> **TEXT SECTION**:
— begin —

The professional life of a CISO in 2024 is becoming ever more complicated. Cyber threats take many forms, coming from both within an organisation, as well as externally. And with a shift towards remote working, the complexity of keeping an organisation’s data safe and compliant is a constant challenge. However, with Jadee Hanson’s two decades of experience as a security professional – spanning both startups and billion-dollar brands – her new role as inaugural CISO for security and compliance platform Vanta is one she is most definitely prepared for.

“It is a little bit different when you are the CISO for a security company,” explains Hanson. At Vanta, she is responsible for not only building and maturing an internal security framework, but also helping the rest of the organisation in its core business of compliance and security solutions for its 7,000 customers. Hanson’s cross-industry background means she “truly understands the security buyer”.

— end —

> **INFORMATION PROVIDED**:
— begin —

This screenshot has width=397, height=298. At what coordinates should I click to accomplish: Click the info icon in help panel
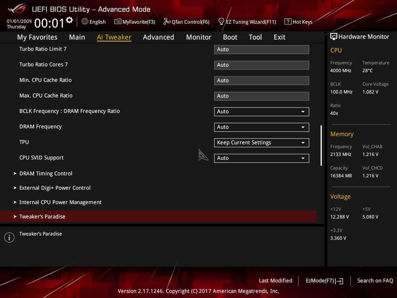(9, 237)
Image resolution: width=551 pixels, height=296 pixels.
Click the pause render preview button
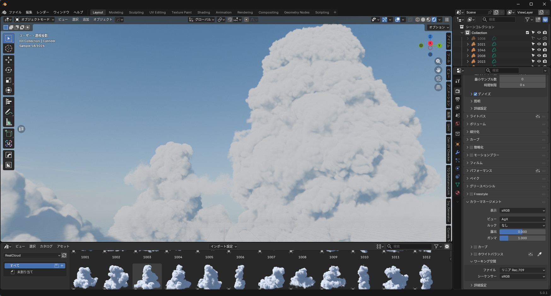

— end —

> **GIVEN EXERCISE 1**: Retype everything in the article on Vanta's new CISO from "The professional life" down to "definitely prepared for.".
> **GIVEN EXERCISE 2**: Translate this sentence from the article on Vanta's new CISO into Spanish: "The professional life of a CISO in 2024 is becoming ever more complicated."
> **GIVEN EXERCISE 3**: Give the next part of the article on Jadee Hanson's role as Vanta's CISO, following on from its final sentence.

> **ANSWER 1**:
The professional life of a CISO in 2024 is becoming ever more complicated. Cyber threats take many forms, coming from both within an organisation, as well as externally. And with a shift towards remote working, the complexity of keeping an organisation’s data safe and compliant is a constant challenge. However, with Jadee Hanson’s two decades of experience as a security professional – spanning both startups and billion-dollar brands – her new role as inaugural CISO for security and compliance platform Vanta is one she is most definitely prepared for.

> **ANSWER 2**: La vida profesional de un CISO en 2024 se está volviendo cada vez más complicada.

> **ANSWER 3**:
Vanta’s rapid growth from start-up to trust management platform of choice for clients including Atlassian, Chili Piper, Flo Health and Quora has seen the company double its client base throughout 2023 and reach $100m in annual recurring revenue for the financial year ending 31 January 2024. While it is an exciting time to join the company, such growth presents an ongoing challenge for Hanson, who plans on adding headcount, expanding existing roles, carrying out technology assessments and driving automation in everything the company does.

Indeed, AI is something that Hanson says is top of mind not just for Vanta, but for her peers within the wider CISO community. “How do we embrace it with the right guardrails in place, so that it doesn’t become a problem for our companies? This is something we talk about every day, all day within our communities,” says Hanson, who caveats these challenges with a palpable excitement about the efficiencies that Vanta is delivering back to its customers by integrating AI throughout its platform.  

Vanta’s AI-first approach

In October 2023, the company introduced Vanta AI, which offers AI-driven vendor security reviews, generative questionnaire responses and intelligent control mapping, which Hanson says can significantly improve efficiencies within enterprise security teams.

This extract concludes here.